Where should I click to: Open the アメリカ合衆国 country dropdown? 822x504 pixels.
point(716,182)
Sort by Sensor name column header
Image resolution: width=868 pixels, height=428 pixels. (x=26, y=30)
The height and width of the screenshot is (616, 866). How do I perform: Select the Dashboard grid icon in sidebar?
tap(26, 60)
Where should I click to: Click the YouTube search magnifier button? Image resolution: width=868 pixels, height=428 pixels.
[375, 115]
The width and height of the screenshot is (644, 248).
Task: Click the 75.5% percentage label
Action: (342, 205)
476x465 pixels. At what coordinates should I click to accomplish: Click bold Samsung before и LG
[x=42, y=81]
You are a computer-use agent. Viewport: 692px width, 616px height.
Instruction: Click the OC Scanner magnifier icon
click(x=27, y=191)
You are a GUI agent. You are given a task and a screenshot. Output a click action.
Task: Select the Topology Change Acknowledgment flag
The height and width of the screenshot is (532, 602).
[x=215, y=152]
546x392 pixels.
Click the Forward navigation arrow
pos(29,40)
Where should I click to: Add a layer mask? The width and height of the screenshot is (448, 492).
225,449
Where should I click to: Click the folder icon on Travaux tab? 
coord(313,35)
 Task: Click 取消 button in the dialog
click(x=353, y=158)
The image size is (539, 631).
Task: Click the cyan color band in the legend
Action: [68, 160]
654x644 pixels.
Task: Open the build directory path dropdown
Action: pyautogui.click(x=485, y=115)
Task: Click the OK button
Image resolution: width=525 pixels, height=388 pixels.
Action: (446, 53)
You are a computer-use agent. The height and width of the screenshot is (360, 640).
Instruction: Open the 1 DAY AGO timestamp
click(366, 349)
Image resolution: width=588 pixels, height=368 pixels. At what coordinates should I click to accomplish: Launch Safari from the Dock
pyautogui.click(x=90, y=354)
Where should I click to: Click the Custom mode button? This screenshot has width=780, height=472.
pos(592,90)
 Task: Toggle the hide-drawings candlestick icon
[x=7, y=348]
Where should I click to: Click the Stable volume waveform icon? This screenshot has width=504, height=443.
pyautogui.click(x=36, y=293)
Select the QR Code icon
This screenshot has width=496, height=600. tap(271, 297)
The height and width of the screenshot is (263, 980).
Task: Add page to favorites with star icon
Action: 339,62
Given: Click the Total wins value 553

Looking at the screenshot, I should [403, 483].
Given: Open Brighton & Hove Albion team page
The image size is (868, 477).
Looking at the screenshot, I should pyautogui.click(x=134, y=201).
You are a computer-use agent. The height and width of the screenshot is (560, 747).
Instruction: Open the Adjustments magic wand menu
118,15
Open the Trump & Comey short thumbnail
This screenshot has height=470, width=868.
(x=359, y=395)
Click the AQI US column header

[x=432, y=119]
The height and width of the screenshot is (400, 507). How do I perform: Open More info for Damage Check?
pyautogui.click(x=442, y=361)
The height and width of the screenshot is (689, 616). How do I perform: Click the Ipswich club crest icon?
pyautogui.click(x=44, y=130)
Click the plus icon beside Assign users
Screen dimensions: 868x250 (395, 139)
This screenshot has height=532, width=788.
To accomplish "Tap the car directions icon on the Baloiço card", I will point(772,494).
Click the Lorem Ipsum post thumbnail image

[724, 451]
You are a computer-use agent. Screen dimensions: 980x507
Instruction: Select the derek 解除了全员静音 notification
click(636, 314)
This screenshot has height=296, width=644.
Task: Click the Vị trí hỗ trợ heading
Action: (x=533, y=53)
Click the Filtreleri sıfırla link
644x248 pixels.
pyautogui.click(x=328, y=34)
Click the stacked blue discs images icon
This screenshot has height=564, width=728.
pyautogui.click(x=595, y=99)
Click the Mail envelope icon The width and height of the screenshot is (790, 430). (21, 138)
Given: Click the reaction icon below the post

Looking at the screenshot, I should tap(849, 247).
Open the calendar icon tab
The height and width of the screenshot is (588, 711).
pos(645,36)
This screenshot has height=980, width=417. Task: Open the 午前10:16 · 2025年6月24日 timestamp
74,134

■ ■ ■ ■ ■

Problem to work on -
Working from the material above, retype exactly the lines from the one with "Where should I click to: Click the Stable" through the one with "Given: Open Brighton & Hove Albion team page", both included, and only those lines.

Response below -
Where should I click to: Click the Stable volume waveform icon? This screenshot has width=504, height=443.
pyautogui.click(x=36, y=293)
Select the QR Code icon
This screenshot has width=496, height=600. tap(271, 297)
The height and width of the screenshot is (263, 980).
Task: Add page to favorites with star icon
Action: 339,62
Given: Click the Total wins value 553

Looking at the screenshot, I should [403, 483].
Given: Open Brighton & Hove Albion team page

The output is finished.